§ **TEXTAUSZUG**:
○ ○ ○ ○ ○ ○ ○

Schwerpunkt der Frage ist das Alltags- und Berufspendeln in Siedlungsräumen, die nicht von leistungsfähigen ÖPNV Achsen bedient werden.

Hintergrund meiner Frage ist ein unspezifisches berufliches Interesse: Ich arbeite als Stadtplaner bei einer Kommune, fahre innerstädtisch Lastenrad, nehme den Fokus der Raddebatte auf den Problemraum Innenstadt wahr und bin zunehmend vom Velomobil als "Überlandlösung" fasziniert.

Herzlichen Dank in die Runde!

Nils
 
Landstraßen, ordentliche Landstraßen sind die perfekte Überlandinfrastruktur.
Wenn schon Radwege entlang der Straßen (man muss ja auch an die Schulkinder denken, falls die heutzutage noch mit dem Rad in die nächste Stadt fahren ... dürfen), dann bitte solche, die auch mit 45 km/h KKR befahren werden können, Zweirichtungsverkehr und ohne diese abrupten 90 Grad Schwenks und anderen Schnickschnack, der dem Zweck von A nach B zu gelangen zuwiderläuft.
 
Die ideale Velomobilstrecke ist flach, babypopoglatter Straßenbelag, keine engen Kurven und keine Ampeln.

Die Realität sieht anders aus:
Radwege parallel zum Straßenverlauf gehen in Senken tiefer runter und über Höhen höher rauf, sind zu schmal, verlaufen im Zick-Zack und verlieren an jeder Einmündung die Vorfahrt, obwohl sie, da sie parallel zur Fahrbahn verlaufen, eigentlich vorfahrtsberechtigt sein sollten.
Fährt man auf der Fahrbahn, dann ist der Verlauf hinsichtlich Kurven und Steigungen wesentlich besser, aber dafür ist der Belag meistens ein fürchterliches Flickwerk aus Ausbesserungen von Bauarbeiten und Winterschäden, Gullis und Kanaldeckeln, und in manchen Straßen Straßenbahnschienen.

Auf Radwegen hat man es meistens ruhiger, kann aber nicht so schnell fahren, weil man Rücksicht auf die langsameren Radfahrer und Fußgänger nehmen muss. Auf Straßen kann man meistens gut im Verkehr mitschwimmen, wird jedoch immer wieder vor Ampeln von Autos davor und dahinter verdeckt, und hat den schon oben erwähnten schlechteren Straßenbelag.

Idealer sind explizite Fahrradstraßen, die bei uns hier z.B. parallel zur Hauptverkehrsachse verlaufen, hier hat man mehr Platz mit den anderen Verkehrsteilnehmern.

Für Überlandstrecken bevorzuge ich verkehhrsarme Landstraßen, Bundesstraßen sind mir meistens zu "schnell" und anstrengend, Überlandradwege sollten breit genug sein, und nicht die oben erwähnten unnötigen Höhenmeter erzeugen. Bei parallelem Verlauf sollten Radwege nicht unterhalb der Fahrbahn verlaufen, und wenn ja, sollte ein Blendschutz dazwischen.

○ ○ ○ ○ ○ ○ ○

§ **AUFGABENSTELLUNG**: Gib aus dem Text über Velomobile und Radwege den Abschnitt unverändert aus, der mit den Worten „Wenn schon Radwege“ beginnt und mit „und keine Ampeln.“ endet.

§ **AUSGANGSMATERIAL**:
○ ○ ○ ○ ○ ○ ○

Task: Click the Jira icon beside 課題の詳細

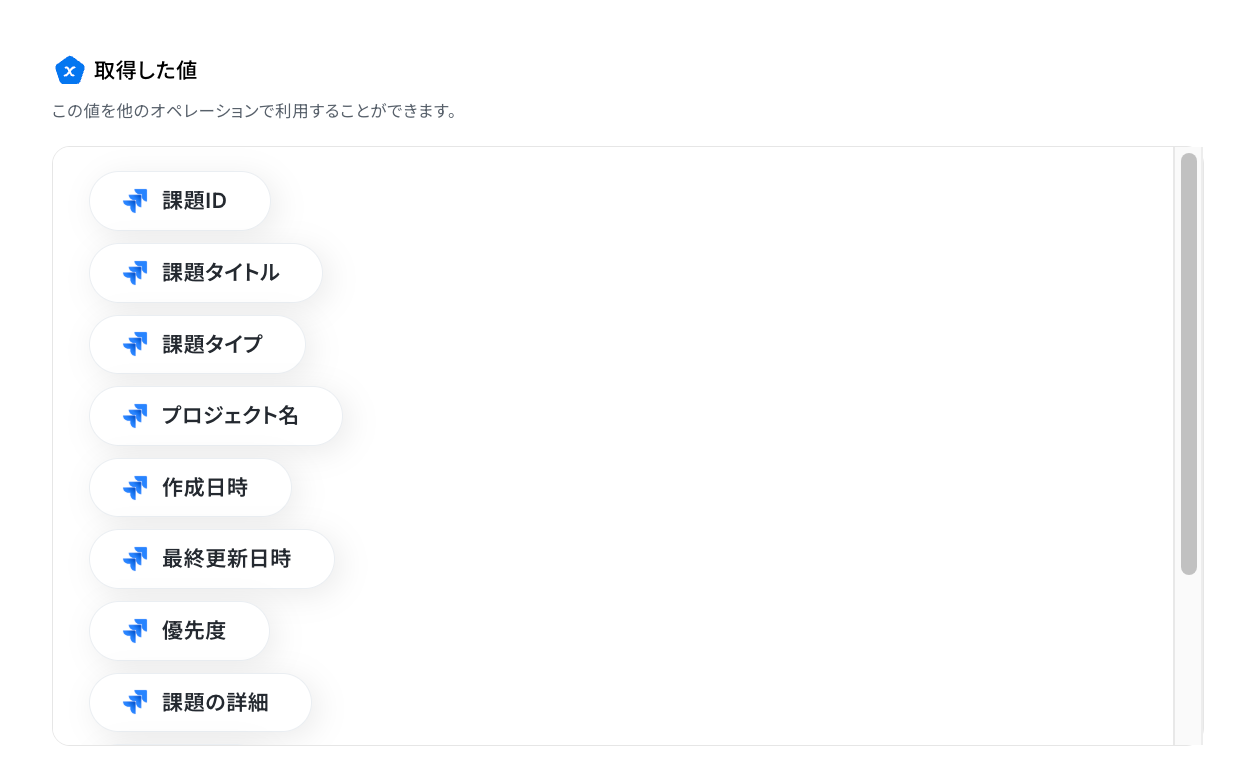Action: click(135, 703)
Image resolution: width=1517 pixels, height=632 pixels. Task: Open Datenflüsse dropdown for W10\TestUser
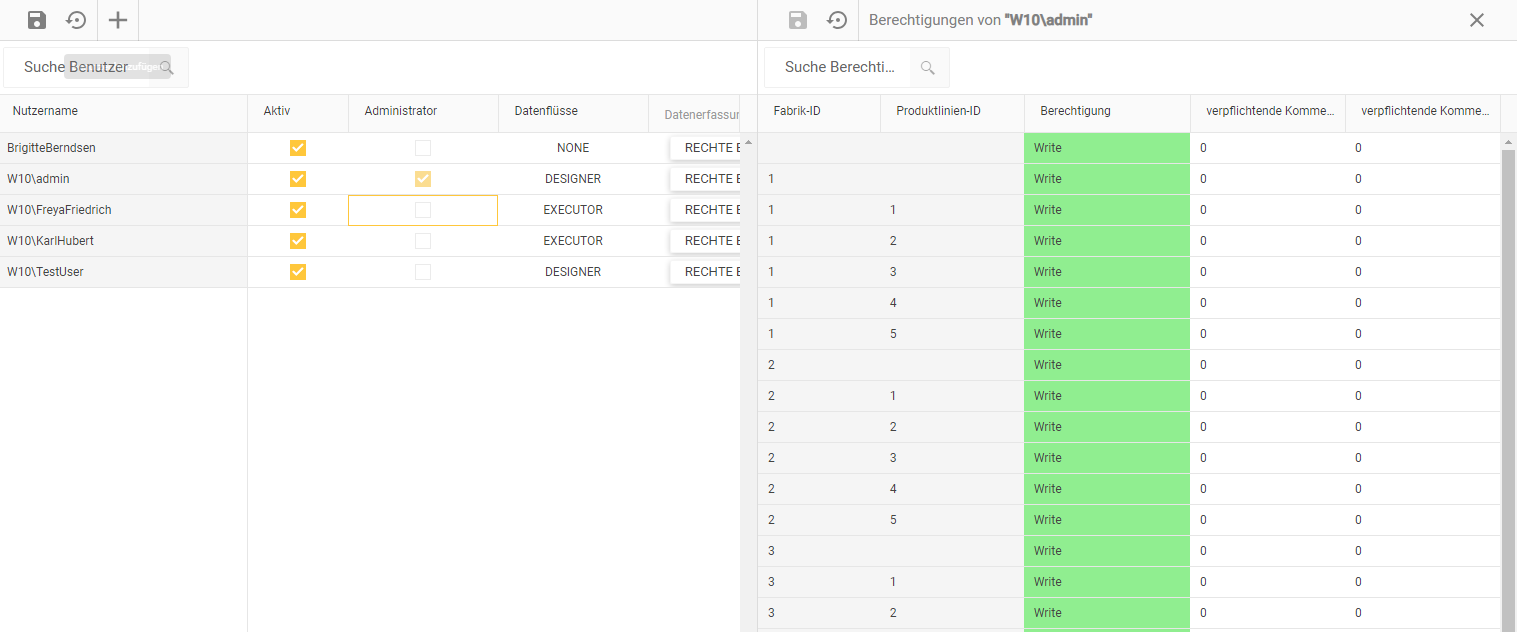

○ ○ ○ ○ ○ ○ ○

§ **ERGEBNIS**:
Wenn schon Radwege entlang der Straßen (man muss ja auch an die Schulkinder denken, falls die heutzutage noch mit dem Rad in die nächste Stadt fahren ... dürfen), dann bitte solche, die auch mit 45 km/h KKR befahren werden können, Zweirichtungsverkehr und ohne diese abrupten 90 Grad Schwenks und anderen Schnickschnack, der dem Zweck von A nach B zu gelangen zuwiderläuft.
 
Die ideale Velomobilstrecke ist flach, babypopoglatter Straßenbelag, keine engen Kurven und keine Ampeln.